=== TASK INPUT ===

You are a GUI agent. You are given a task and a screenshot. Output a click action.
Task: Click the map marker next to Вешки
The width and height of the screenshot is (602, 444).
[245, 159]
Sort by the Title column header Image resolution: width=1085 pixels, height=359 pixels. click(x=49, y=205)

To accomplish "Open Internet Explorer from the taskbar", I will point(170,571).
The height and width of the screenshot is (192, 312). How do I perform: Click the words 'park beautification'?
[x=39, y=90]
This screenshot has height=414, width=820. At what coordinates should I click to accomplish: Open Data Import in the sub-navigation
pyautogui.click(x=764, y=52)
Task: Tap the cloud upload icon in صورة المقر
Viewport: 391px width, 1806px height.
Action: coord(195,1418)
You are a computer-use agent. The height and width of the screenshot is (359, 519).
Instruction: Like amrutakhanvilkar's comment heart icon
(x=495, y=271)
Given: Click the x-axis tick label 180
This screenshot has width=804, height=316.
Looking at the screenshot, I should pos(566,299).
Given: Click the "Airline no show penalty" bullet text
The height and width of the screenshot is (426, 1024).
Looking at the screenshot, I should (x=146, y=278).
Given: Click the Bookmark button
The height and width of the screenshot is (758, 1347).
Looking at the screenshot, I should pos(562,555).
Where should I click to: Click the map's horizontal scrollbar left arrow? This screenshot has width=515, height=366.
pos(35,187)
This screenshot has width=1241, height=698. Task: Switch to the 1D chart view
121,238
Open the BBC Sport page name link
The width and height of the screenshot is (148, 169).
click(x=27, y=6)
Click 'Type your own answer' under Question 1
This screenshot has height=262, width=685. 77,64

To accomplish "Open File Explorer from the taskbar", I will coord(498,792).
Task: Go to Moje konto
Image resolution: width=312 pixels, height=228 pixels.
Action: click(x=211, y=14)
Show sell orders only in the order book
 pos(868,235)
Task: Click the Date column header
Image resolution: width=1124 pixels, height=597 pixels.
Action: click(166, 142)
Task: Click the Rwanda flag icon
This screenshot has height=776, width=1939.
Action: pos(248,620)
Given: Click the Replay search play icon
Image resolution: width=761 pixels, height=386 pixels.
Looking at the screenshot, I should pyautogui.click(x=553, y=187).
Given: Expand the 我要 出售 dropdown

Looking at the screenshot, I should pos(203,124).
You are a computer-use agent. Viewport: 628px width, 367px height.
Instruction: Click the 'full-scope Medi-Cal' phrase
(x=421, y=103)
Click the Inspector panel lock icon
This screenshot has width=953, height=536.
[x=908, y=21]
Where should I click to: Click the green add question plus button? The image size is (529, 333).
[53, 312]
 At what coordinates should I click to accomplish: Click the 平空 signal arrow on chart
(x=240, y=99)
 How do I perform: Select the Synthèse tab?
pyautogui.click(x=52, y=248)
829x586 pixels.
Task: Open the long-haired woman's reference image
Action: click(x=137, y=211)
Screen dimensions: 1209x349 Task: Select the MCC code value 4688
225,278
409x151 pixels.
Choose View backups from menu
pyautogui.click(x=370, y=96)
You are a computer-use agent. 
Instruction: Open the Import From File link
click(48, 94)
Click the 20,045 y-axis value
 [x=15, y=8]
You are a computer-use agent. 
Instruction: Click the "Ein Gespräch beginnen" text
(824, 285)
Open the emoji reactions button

===

When a line in the data contains the string "header", copy that line.

Sort by the Title column header Image resolution: width=1085 pixels, height=359 pixels. click(x=49, y=205)
Task: Click the Date column header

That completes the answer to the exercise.